On August 21, 2018, within the framework of the Army-2018 International Military-Technical Forum, Russian Defense Minister Sergei Shoigu and CAR Minister of National Defense and Army Reconstruction Marie-Noel Koyara signed an Agreement on military cooperation between Russia and the CAR. The Minister of Defense of the Central African Republic, Ms. Marie-Noel Koyara, emphasized Russia's "special role" in the political settlement of the conflict in the country and did not rule out the possibility of deploying a Russian military base in the Central African Republic.
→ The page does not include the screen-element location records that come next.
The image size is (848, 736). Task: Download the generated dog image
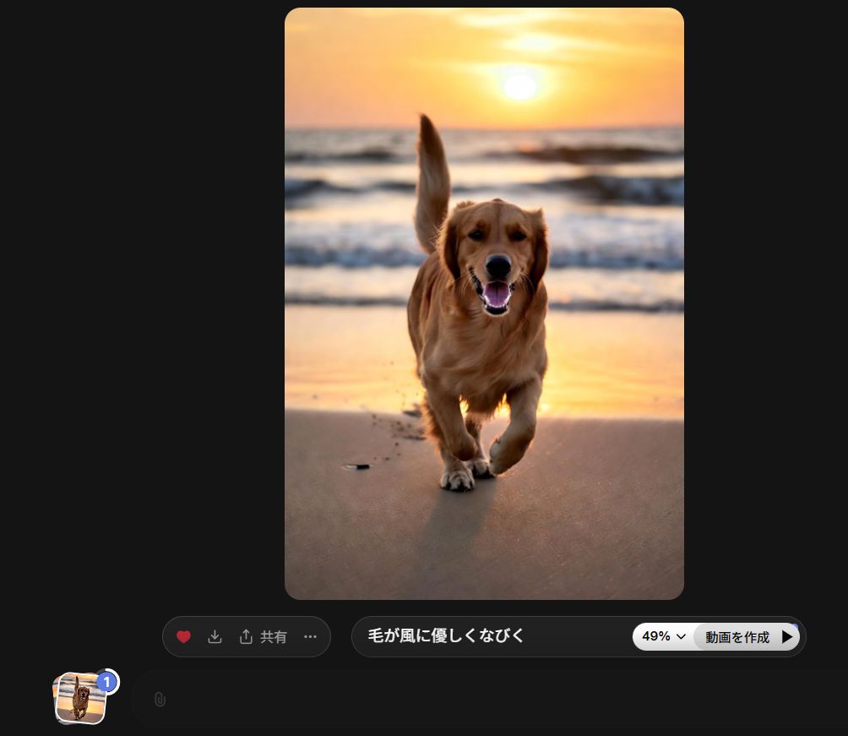[x=215, y=637]
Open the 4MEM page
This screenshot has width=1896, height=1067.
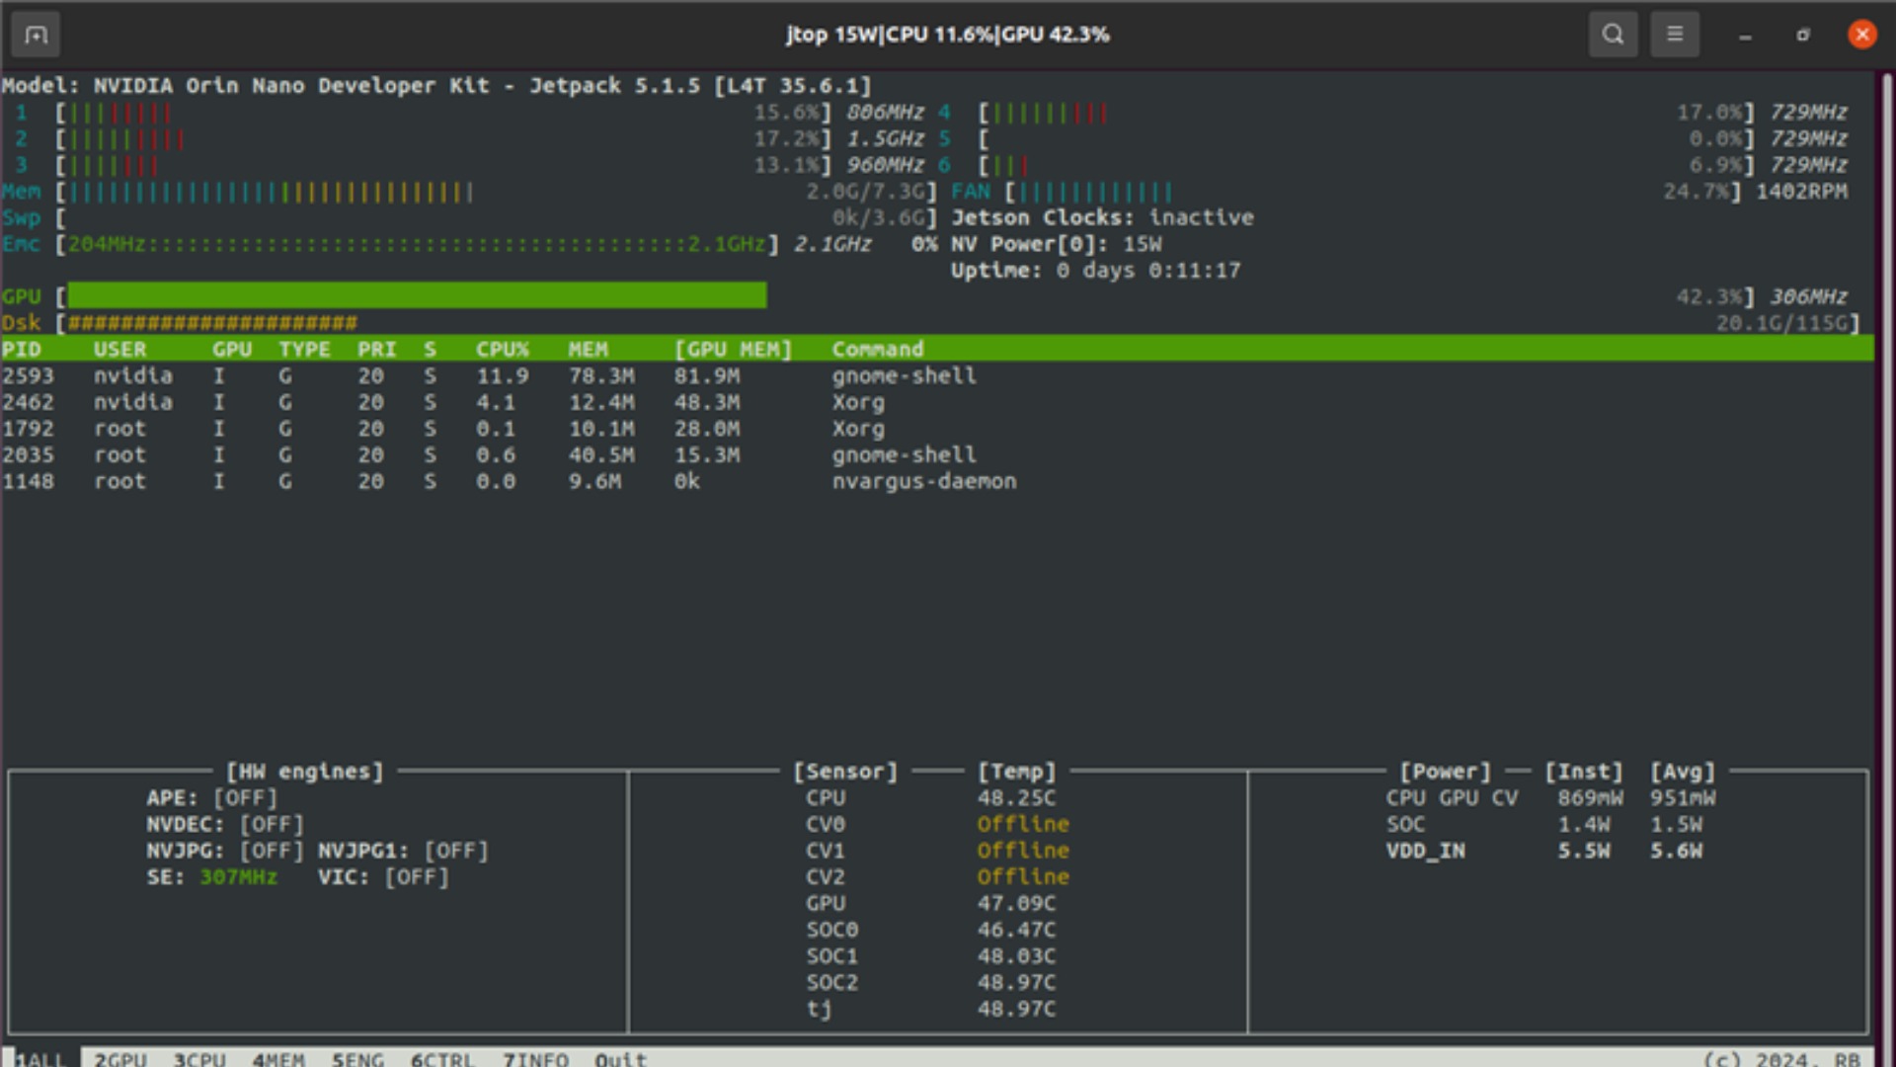[x=278, y=1058]
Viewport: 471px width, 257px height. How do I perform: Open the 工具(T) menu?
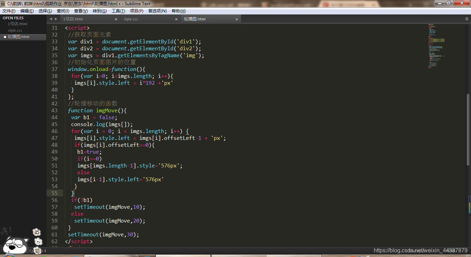118,11
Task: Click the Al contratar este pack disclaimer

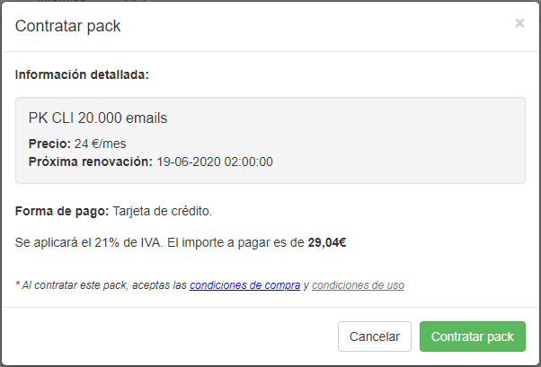Action: 99,285
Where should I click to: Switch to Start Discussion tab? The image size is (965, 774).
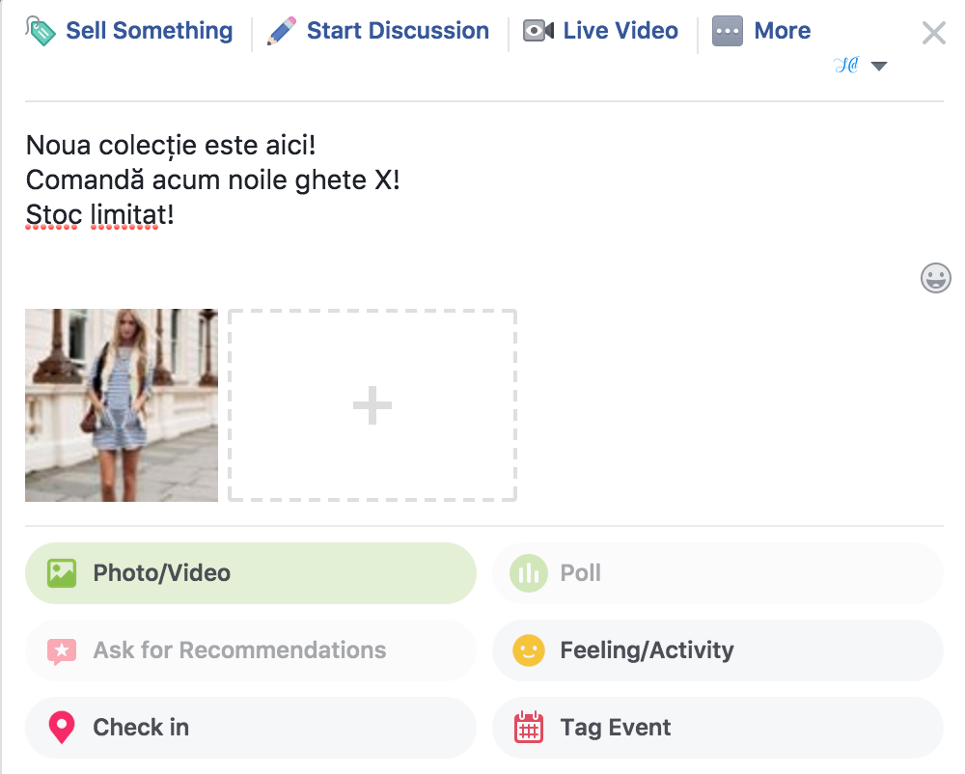(x=397, y=31)
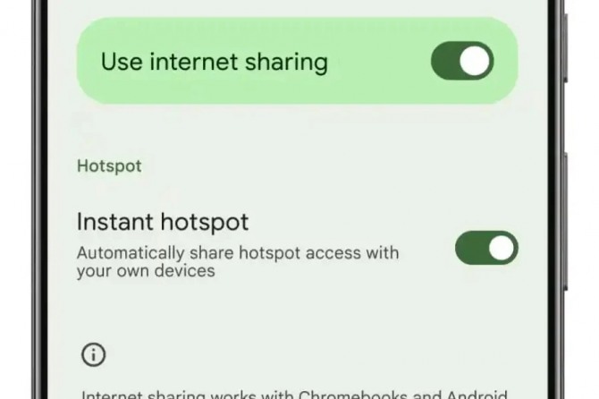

At the end of December 2020, in connection with the activation of illegal armed groups on the eve of the presidential and parliamentary elections, at the request of the government of the Central African Republic, 300 Russian instructors arrived in the country to train the military personnel of the national army. The corresponding notification was submitted by the Russian side to the UN Security Council Committee 2127 on sanctions against the Central African Republic.

By the end of March 2021, the CAR army, with the support of Russian instructors and allies from Rwanda, was able to liberate more than 30 cities. According to the Russian Foreign Ministry on April 19, 2021, there were more than 500 Russian instructors in the CAR. In mid-April of the same year, Russia announced its plans to invest about $11 billion in the CAR economy.

At the end of 2021, the UN Security Council extended and changed the terms of the sanctions against the CAR, lifting the arms embargo on the armed forces of the CAR, but leaving in place the ban on the supply of weapons to other parties to the conflict, changing the conditions for mandatory disposal, an asset freeze and a travel ban for certain persons.